Its summer now so, I am playing The Dixie Chicks and The Avett Brothers and sometimes even a little Gretchen Wilson or the Stanley Brothers. I miss my roots in this weather. I can't wear shoes for love nor money and I want to spend all day at a little weedy lake fishing with my boys. I am out in the garden every chance I get, picking roses and leaving them on the steps absently, chewing the blossoms of clover and honeysuckle and forever forgetting to go grocery shopping or make dinner on time. I remember that I have a guitar this time of year and I get it out to play randomly, (I can still play!?) but I have the worst time telling the boys to practice their piano. Its the wrong season for piano, its time for banjos and mandolins. I wish I was at a music festival or a picnic or a rodeo all day long.... I feel incredibly at odds with my "real" grown-up life situation in summer.

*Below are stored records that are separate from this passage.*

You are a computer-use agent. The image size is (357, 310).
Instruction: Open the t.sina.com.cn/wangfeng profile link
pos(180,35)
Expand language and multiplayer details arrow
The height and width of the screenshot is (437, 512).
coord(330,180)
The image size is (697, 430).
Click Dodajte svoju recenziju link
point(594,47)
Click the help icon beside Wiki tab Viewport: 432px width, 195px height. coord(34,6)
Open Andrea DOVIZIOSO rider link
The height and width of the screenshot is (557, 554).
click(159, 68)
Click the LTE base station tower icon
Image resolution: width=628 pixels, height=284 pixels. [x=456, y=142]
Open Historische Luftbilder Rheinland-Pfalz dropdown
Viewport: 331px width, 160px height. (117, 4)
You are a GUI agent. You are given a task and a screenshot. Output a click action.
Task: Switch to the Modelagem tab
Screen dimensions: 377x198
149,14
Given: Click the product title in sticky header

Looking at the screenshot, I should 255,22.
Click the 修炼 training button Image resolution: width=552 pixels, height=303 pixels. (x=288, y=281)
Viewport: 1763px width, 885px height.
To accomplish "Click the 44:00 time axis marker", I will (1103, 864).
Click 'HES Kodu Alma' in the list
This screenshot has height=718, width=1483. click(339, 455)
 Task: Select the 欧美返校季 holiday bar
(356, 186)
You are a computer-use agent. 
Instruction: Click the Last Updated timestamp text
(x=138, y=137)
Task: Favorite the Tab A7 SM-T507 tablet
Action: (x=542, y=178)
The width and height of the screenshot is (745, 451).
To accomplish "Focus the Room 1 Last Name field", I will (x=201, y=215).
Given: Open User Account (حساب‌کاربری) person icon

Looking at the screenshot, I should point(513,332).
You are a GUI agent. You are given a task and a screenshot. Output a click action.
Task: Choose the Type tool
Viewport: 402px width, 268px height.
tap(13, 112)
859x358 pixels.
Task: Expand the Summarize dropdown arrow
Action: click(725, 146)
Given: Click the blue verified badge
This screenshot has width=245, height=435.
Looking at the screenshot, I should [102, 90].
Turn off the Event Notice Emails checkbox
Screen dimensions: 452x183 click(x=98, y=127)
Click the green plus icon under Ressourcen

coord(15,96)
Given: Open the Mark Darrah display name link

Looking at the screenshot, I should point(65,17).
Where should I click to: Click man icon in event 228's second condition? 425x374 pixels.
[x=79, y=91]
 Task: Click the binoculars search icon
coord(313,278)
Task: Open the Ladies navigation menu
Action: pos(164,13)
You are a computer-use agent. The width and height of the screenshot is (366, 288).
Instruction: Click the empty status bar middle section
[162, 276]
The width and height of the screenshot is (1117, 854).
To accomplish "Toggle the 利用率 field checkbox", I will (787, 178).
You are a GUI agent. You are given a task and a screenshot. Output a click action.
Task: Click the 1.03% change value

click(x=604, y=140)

Pieces of my current life feel alien and fake, even hiking feels like a weirdly upper class activity that isn't rootsy or real enough, there's no throwing dirt clods or laying in a field watching the clouds whirl past. I don't know how to be goal directed and in my proper social class this time of year. I can never seem to keep dirt from under my fingernails or remember to bring my purse when I leave the house. I miss my sisters and the whole universe I grew up in and sometimes laying in the cicada buzzed summer night when the whole house is sleeping I wish there was a radio running ad infinitum on low like it was in our teenage girl bedrooms so many warm summer nights ago. Its strange how you can grow up and become so chafingly  different from your teeny, childhood self and yet feel so permanently tethered to all that once surrounded you. I keep thinking about my grandma (Favorite Person Ever Nominee #1) and how she just sold the house where she said goodbye to my grandpa, watched her grandchildren grow up and became a retiree. How odd and between worlds it must feel to know that the things you miss no longer exist.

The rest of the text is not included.